■ **What you should do**: Find the word "după" in the material below and gather every line that contains it.

_ _ _ _ _

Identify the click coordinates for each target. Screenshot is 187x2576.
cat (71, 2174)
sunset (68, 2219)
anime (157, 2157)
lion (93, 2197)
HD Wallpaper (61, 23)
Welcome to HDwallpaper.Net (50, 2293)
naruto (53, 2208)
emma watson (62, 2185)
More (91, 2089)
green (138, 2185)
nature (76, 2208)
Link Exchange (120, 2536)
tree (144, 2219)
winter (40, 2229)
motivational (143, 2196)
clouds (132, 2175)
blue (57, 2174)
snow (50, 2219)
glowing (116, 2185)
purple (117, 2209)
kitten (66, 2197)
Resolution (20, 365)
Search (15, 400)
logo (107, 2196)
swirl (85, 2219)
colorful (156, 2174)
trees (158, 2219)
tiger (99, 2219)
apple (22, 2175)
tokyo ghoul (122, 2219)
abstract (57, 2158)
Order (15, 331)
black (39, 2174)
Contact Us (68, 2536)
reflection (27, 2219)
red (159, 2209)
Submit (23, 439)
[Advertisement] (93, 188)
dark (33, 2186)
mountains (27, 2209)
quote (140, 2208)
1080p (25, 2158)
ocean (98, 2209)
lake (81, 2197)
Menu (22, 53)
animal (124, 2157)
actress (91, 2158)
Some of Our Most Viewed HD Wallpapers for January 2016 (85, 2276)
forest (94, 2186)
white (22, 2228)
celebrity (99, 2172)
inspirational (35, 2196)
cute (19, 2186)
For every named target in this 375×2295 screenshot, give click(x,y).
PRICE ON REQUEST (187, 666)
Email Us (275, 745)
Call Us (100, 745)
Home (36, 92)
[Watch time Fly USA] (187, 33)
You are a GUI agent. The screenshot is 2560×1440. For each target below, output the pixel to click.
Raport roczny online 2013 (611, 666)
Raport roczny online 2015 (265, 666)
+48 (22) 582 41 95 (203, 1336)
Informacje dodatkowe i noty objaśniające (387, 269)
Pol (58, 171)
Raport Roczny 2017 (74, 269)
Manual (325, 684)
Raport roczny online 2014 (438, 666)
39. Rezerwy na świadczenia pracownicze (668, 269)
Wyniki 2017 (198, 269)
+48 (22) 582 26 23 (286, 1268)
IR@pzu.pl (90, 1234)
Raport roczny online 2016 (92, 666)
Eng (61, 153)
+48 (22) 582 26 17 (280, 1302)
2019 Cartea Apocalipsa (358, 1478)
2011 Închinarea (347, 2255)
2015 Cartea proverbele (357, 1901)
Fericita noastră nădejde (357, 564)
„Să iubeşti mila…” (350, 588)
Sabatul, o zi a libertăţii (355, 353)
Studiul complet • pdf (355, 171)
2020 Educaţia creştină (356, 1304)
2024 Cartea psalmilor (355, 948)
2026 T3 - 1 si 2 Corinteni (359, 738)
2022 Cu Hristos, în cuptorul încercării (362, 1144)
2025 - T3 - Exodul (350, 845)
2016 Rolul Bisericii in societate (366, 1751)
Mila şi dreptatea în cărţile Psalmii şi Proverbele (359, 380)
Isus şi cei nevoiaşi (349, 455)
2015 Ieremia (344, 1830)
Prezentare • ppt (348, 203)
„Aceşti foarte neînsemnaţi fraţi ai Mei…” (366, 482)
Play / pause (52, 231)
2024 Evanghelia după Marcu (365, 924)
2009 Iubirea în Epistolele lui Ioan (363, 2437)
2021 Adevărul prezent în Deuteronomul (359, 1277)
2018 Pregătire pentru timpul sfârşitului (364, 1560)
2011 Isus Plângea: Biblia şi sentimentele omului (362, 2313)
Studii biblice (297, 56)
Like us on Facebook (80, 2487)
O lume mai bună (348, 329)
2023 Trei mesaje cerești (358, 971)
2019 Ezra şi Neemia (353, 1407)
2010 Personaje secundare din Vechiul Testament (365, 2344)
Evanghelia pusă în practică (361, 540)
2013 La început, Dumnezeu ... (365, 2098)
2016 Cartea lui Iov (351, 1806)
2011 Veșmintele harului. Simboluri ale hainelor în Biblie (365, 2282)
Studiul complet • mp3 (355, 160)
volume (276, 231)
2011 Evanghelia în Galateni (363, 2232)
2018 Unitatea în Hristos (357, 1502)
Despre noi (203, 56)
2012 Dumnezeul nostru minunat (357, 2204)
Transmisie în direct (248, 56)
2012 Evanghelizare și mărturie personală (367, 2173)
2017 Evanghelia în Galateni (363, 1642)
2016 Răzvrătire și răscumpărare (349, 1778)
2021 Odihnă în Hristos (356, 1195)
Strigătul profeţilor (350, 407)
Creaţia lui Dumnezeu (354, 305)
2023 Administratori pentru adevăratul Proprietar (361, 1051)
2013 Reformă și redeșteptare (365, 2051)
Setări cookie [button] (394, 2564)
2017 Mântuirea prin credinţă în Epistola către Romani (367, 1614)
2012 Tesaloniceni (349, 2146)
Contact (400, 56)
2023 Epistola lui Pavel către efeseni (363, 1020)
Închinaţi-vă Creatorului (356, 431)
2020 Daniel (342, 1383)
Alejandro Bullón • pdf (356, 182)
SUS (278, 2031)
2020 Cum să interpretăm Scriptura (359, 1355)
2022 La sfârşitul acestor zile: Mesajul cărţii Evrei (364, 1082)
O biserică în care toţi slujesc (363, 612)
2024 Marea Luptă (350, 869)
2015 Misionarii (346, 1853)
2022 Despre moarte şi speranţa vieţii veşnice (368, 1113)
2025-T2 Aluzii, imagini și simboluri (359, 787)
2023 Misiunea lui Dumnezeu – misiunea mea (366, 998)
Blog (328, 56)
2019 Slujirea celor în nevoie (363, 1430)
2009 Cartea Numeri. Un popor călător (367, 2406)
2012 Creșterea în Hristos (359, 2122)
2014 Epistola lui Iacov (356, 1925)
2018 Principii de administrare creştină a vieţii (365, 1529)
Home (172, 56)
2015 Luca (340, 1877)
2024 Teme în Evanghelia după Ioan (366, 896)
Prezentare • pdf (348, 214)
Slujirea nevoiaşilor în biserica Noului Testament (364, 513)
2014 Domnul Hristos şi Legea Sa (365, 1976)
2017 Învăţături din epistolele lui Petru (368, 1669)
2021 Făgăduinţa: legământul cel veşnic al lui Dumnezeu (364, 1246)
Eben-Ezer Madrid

_ _ _ _ _

■ **Exercise answer**:
2024 Evanghelia după Marcu (365, 924)
2024 Teme în Evanghelia după Ioan (366, 896)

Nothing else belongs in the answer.